Est-ce à cause de l’image de grosses brutes que véhiculent souvent les footballeurs américains ?
"Il y a des contacts, oui, et on peut avoir une commotion vite fait. Mais l e ballon, au football américain, est plus vivant qu’au rugby par exemple. La progression se fait vers l’avant. On dispose de quatre essais pour faire dix mètres. Ce que j’ai détesté au rugby, c’est le manque de discipline, comme mettre un petit coup vicieux sur le côté. Aux USA, c’est le sport national, c’est hyper sérieux. Pas question de faire un pas de travers, un coup bas sur le terrain."
"Les USA investissent vers l’Europe"
Le must, pour un footballeur américain, serait de partir outre-Atlantique, en NFL, la Mecque de ce sport.
"On peut rêver qu’un Belge en fasse partie un jour", soutient Mathieu Bellin. "Certains ont déjà touché le rêve américain mais, pour y arriver, les Européens doivent être dix fois plus fort que les Américains, qui sont protégés, même si la NFL sait que le Vieux Continent doit encore être conquis. Plusieurs Belges font le collège. Il y en a bien un qui arrivera à franchir la porte.""
Le Brabançon Loic Sapart avait d’ailleurs rejoint le Collège de West Hills Coalinga, en Californie, pour pratiquer son sport, deux à trois heures par jour. S’il est revenu, il n’abandonne pas son rêve pour autant, et ambitionne de retourner aux USA dans un Collège de meilleur niveau. "La NFL, c’est une belle vitrine pour le foot américain. C’est tellement spectaculaire. On n’a pas spécialement plus de demandes après le Super Bowl. Nous sommes déjà lancés dans la saison, et nos entraînements sont plus tactiques. Les nouveaux joueurs arrivent plus souvent en été, ou après la trêve hivernale."
"C’est très fair-play"
En Belgique, les rapports entre les équipes, qui ne sont pas nombreuses, sont cordiaux.
"Il y a beaucoup de mouvements entre les clubs. Donc, tout le monde se connaît, et, en général, s’apprécie et s’entraide. Après les matches, c’est plutôt fraternel. Il y a désormais toujours du respect. Il y a quelques années, cela partait toujours en sucette face à certaines équipes mais cela a été réglé par la Fédération. Il n’y a plus d’animosité. On peut ne pas s’aimer mais on se tape dans la main quand même. Il y a un respect du sport. C’est très fair-play."

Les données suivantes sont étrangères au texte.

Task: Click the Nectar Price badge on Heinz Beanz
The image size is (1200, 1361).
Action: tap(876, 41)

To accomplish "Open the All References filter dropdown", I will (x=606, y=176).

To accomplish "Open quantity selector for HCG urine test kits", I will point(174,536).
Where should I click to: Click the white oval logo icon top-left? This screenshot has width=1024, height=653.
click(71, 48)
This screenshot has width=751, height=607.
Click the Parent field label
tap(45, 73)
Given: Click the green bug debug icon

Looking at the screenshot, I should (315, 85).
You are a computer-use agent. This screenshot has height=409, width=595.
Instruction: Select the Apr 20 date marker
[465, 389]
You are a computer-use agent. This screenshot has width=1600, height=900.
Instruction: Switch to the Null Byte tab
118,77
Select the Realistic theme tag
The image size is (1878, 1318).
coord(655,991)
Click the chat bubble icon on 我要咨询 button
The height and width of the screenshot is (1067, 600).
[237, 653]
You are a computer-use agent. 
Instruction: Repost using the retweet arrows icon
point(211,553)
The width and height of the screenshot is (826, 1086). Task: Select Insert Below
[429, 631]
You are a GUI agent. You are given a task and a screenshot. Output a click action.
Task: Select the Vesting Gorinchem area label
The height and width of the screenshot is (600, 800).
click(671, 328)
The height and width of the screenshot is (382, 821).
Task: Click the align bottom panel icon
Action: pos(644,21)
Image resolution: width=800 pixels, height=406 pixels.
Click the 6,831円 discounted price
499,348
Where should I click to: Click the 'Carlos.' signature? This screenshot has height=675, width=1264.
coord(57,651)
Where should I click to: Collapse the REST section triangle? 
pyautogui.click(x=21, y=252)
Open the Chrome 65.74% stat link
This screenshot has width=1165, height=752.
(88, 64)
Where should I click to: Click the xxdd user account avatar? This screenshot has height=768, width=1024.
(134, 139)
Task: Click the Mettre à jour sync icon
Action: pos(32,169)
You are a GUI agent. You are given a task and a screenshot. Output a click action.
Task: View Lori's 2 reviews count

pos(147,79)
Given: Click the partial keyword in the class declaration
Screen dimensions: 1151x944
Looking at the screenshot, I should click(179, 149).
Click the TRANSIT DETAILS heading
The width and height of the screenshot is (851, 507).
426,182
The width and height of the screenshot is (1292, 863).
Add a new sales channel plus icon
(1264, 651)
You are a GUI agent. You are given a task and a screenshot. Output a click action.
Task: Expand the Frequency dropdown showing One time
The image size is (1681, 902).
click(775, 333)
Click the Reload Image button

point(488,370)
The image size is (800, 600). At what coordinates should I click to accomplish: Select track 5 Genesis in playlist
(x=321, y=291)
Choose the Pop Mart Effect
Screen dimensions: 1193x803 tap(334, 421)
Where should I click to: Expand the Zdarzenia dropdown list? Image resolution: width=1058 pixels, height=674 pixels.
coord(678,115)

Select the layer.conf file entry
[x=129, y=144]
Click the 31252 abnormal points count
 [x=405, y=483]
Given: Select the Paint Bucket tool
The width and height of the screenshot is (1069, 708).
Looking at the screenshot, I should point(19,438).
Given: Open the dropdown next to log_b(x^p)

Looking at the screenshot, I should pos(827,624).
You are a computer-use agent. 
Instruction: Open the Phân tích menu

Le respect qui se voit sur les terrains se traduit également autour de ceux-ci, où les supporters ne jouent pas les gros bras mais fraternisent, plutôt. "Tout le monde se mélange, tout le monde se retrouve entre potes. Bon d’accord, il n’y a pas beaucoup de supporters en Belgique, mais à l’étranger, en Europe ou même aux USA, tout le monde se mélange. On peut se retrouver dans un kop adverse, sans soucis."